I can see now that, while I may have been wrong about Steve Clark as a shoe-in candidate for “best guitarist,” he formed a part of an equation in Def Leppard that was easily overlooked by those seeking the best, fastest, craziest guitar solos. I started back then learning to listen for what truly mattered to me – good chemistry – in the music I surround myself with. Def Leppard were certainly no jazz band, and are about as far removed from jazz as you can get, but their simple formula equated to something that would drive me deeper into music as time went on.
I quickly learned how wrong I was to dismiss David Gilmour and many of the others who were paired up with my choice of Steve Clark. While I can’t say that the same can be said of many of the others we discussed, I can say that I still feel pretty good about backing Clark for so long and against the ridicule of my friends. The music of Def Leppard, from that era at least, has ascended to “classic” status in my mind, and I still find myself frequently cuing up Hysteria and Pyromania. The band lives on, of course, but it’s the music they made back then, and with Clark as a vital part of a driving force, that seems to only grow in fondness for me. I doubt I’m alone.
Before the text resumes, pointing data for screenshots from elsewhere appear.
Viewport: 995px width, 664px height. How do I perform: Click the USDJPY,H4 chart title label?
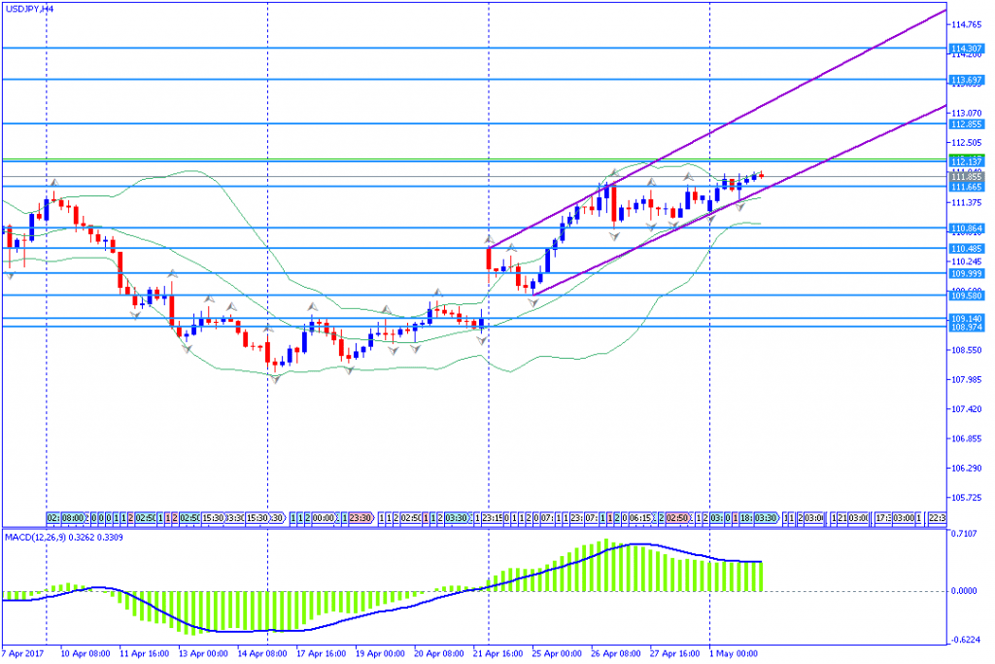tap(29, 8)
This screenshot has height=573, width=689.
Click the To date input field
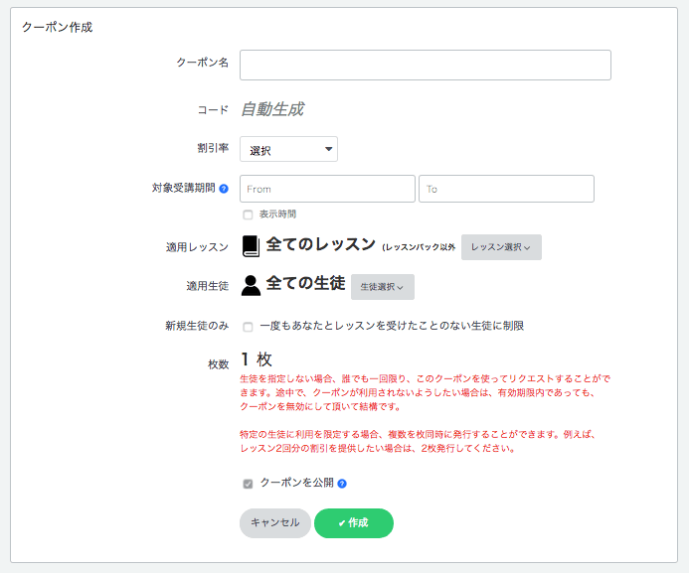(x=506, y=189)
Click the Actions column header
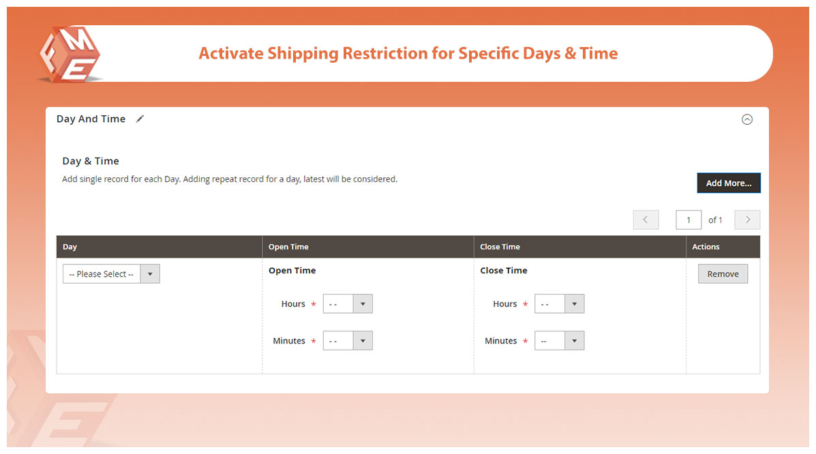This screenshot has width=816, height=454. click(706, 247)
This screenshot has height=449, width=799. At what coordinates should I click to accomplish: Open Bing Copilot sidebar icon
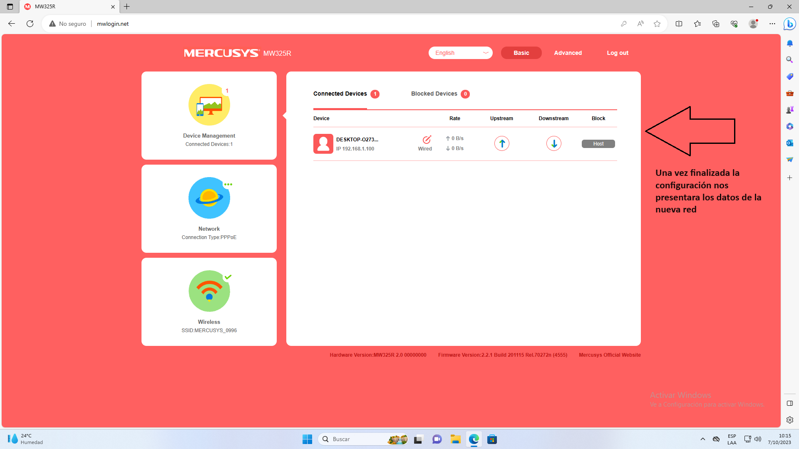pyautogui.click(x=789, y=24)
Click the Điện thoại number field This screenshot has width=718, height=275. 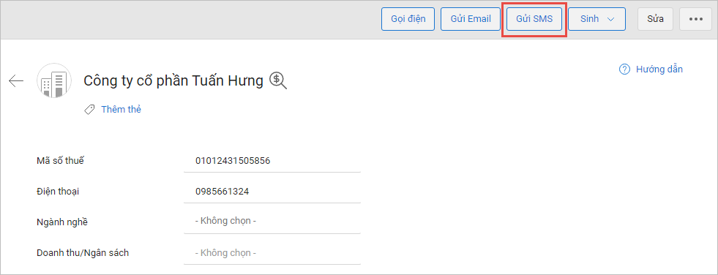click(272, 192)
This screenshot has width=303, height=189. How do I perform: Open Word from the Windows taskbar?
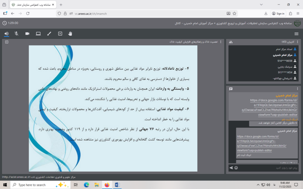117,185
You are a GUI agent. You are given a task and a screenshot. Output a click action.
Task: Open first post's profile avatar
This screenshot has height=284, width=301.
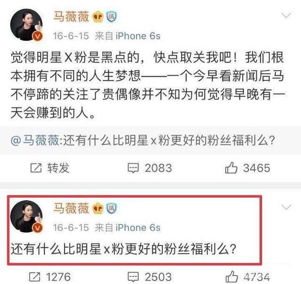pos(26,25)
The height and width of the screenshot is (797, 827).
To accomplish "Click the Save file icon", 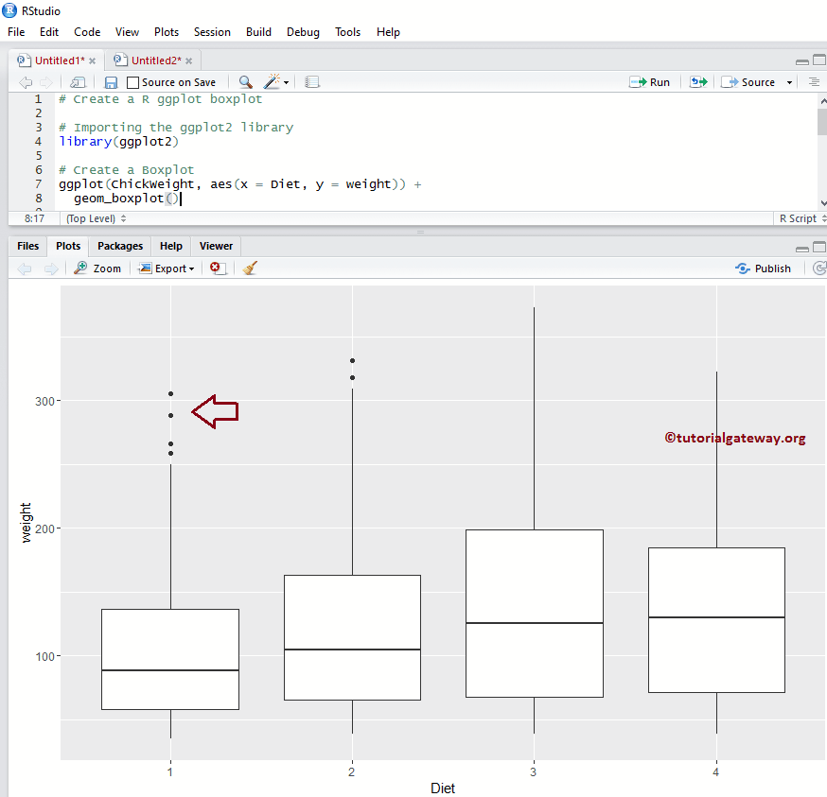I will click(x=111, y=81).
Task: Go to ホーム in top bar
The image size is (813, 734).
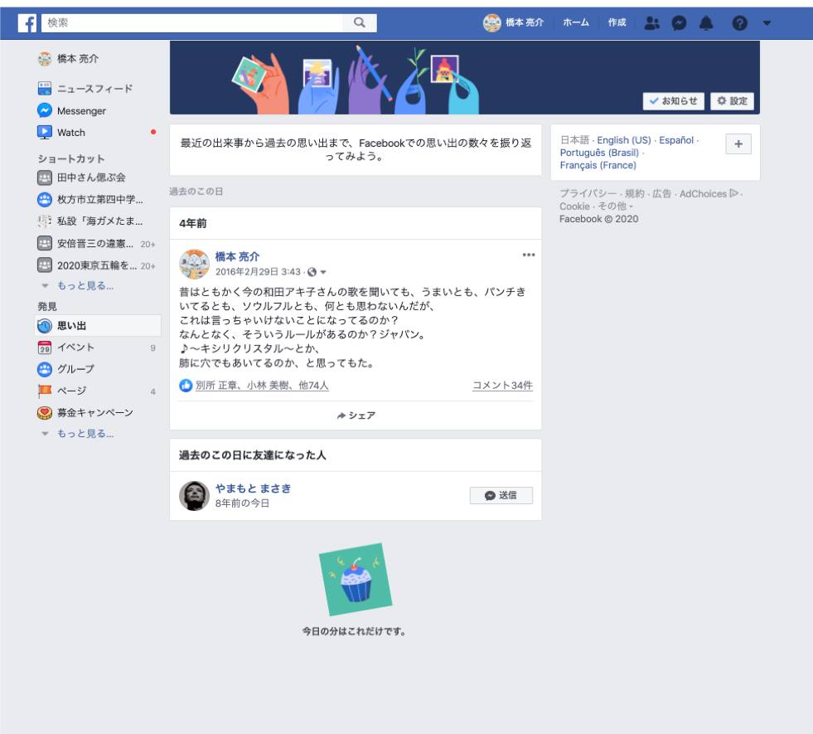Action: (x=576, y=23)
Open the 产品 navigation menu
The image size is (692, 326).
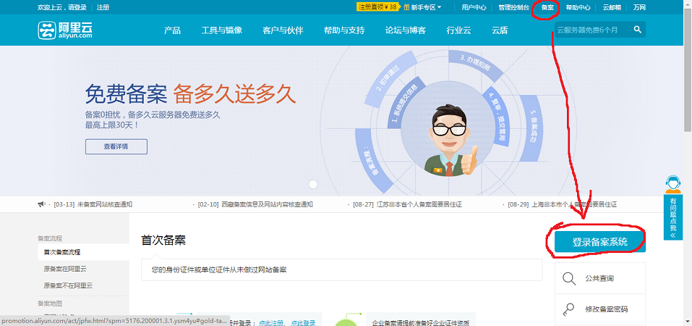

Great guitarists continue to be talked about today as a typical topic of discussion all over the internet where often angry battles flare up. I never see Steve Clark mentioned.
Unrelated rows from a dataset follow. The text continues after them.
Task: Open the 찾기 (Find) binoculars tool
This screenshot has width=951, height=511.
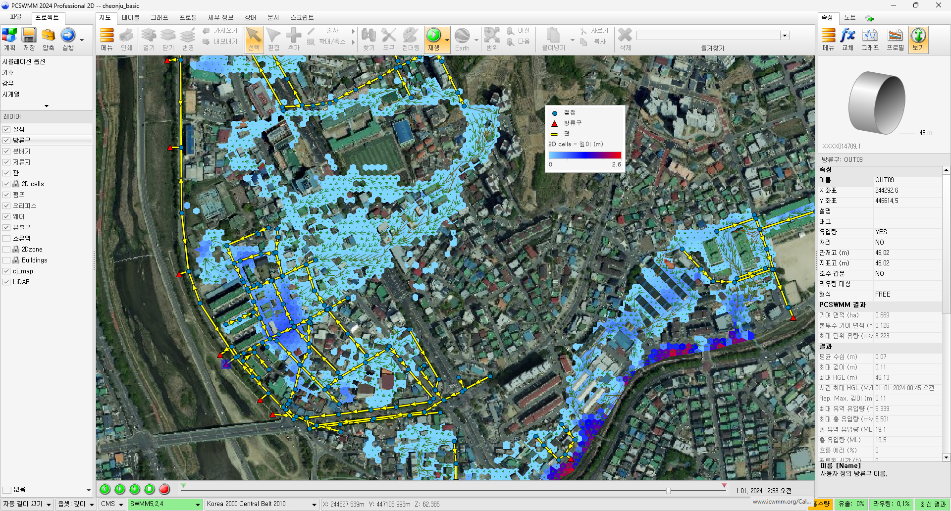Action: (x=369, y=36)
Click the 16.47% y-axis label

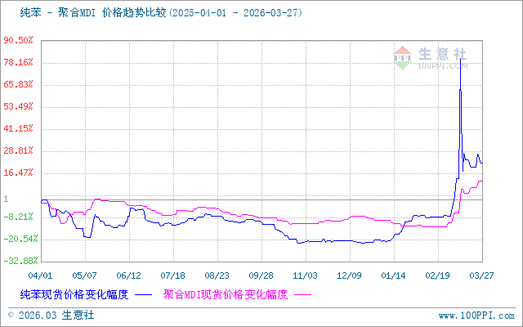[18, 172]
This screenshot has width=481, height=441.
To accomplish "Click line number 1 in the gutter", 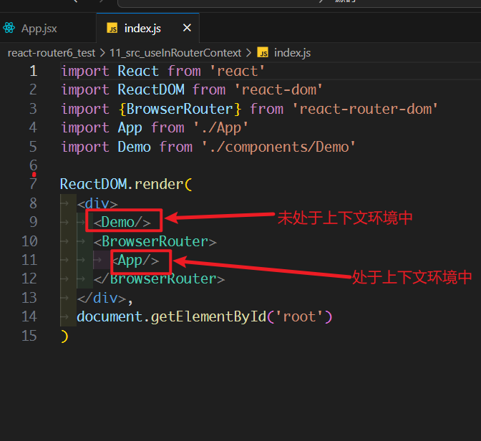I will 33,71.
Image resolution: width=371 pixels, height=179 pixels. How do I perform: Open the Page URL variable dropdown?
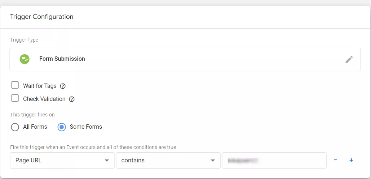coord(62,161)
Oh, and as for my friend Jamie and I, we drifted apart in the latter couple of years of high school. I saw him one day on my way to class, appearing from around the lockers. I caught his eye and he smiled a quick, odd smirk, and when I passed, who did I see by his side but “The Virgin.” I can only guess what the smirk meant, and, at the time, it was easy to dismiss as simply a sly smile about our shared joke. I have my suspicion now, however, that he may have found out whether the nickname was fitting or not.